Rewrite the records below, substituting "specific element" for every occurrence of "particular element" and leaving all other text untouched.

[Entries drawn from a collection]
- - - - -

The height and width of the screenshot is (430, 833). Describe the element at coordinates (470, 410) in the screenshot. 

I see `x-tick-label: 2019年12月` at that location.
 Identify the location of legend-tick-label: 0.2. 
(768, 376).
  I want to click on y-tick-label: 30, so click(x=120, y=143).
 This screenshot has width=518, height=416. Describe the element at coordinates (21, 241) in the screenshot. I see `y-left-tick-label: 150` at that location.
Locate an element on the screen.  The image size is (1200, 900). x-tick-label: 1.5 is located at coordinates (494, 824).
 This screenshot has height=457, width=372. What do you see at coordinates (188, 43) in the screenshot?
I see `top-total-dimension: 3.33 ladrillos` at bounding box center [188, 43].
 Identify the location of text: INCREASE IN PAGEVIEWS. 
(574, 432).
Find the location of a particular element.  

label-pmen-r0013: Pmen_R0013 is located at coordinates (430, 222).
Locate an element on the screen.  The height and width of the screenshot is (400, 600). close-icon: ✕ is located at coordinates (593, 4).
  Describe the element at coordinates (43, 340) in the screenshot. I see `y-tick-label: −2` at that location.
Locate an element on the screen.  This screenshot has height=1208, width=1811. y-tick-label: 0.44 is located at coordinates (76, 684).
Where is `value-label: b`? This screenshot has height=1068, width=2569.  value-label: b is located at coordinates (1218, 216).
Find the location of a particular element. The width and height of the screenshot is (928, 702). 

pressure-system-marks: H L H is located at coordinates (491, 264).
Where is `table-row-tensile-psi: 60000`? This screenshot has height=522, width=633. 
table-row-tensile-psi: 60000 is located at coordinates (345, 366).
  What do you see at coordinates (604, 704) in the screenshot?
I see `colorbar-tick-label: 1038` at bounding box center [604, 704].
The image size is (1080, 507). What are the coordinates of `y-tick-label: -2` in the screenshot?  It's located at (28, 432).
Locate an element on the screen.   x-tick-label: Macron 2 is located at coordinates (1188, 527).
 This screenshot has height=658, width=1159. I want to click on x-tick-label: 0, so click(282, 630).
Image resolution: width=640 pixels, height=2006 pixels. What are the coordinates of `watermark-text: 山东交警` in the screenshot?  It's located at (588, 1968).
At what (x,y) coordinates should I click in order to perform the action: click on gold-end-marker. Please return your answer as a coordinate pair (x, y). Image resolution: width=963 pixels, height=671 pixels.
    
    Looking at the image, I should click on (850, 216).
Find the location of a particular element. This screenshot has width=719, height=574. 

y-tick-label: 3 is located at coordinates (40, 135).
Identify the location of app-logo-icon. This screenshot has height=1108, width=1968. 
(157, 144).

- - - - -

● Output of the task
The height and width of the screenshot is (430, 833). Describe the element at coordinates (470, 410) in the screenshot. 

I see `x-tick-label: 2019年12月` at that location.
 Identify the location of legend-tick-label: 0.2. 
(768, 376).
  I want to click on y-tick-label: 30, so click(x=120, y=143).
 This screenshot has width=518, height=416. Describe the element at coordinates (21, 241) in the screenshot. I see `y-left-tick-label: 150` at that location.
Locate an element on the screen.  The image size is (1200, 900). x-tick-label: 1.5 is located at coordinates (494, 824).
 This screenshot has height=457, width=372. What do you see at coordinates (188, 43) in the screenshot?
I see `top-total-dimension: 3.33 ladrillos` at bounding box center [188, 43].
 Identify the location of text: INCREASE IN PAGEVIEWS. 
(574, 432).
Find the location of a specific element.  

label-pmen-r0013: Pmen_R0013 is located at coordinates (430, 222).
Locate an element on the screen.  The height and width of the screenshot is (400, 600). close-icon: ✕ is located at coordinates (593, 4).
  Describe the element at coordinates (43, 340) in the screenshot. I see `y-tick-label: −2` at that location.
Locate an element on the screen.  This screenshot has height=1208, width=1811. y-tick-label: 0.44 is located at coordinates (76, 684).
Where is `value-label: b`? This screenshot has height=1068, width=2569.  value-label: b is located at coordinates (1218, 216).
Find the location of a specific element. The width and height of the screenshot is (928, 702). 

pressure-system-marks: H L H is located at coordinates (491, 264).
Where is `table-row-tensile-psi: 60000`? This screenshot has height=522, width=633. 
table-row-tensile-psi: 60000 is located at coordinates (345, 366).
  What do you see at coordinates (604, 704) in the screenshot?
I see `colorbar-tick-label: 1038` at bounding box center [604, 704].
The image size is (1080, 507). What are the coordinates of `y-tick-label: -2` in the screenshot?  It's located at (28, 432).
Locate an element on the screen.   x-tick-label: Macron 2 is located at coordinates (1188, 527).
 This screenshot has height=658, width=1159. I want to click on x-tick-label: 0, so click(282, 630).
Image resolution: width=640 pixels, height=2006 pixels. What are the coordinates of `watermark-text: 山东交警` in the screenshot?  It's located at (588, 1968).
At what (x,y) coordinates should I click in order to perform the action: click on gold-end-marker. Please return your answer as a coordinate pair (x, y). Image resolution: width=963 pixels, height=671 pixels.
    
    Looking at the image, I should click on (850, 216).
Find the location of a specific element. This screenshot has width=719, height=574. 

y-tick-label: 3 is located at coordinates (40, 135).
Identify the location of app-logo-icon. This screenshot has height=1108, width=1968. 
(157, 144).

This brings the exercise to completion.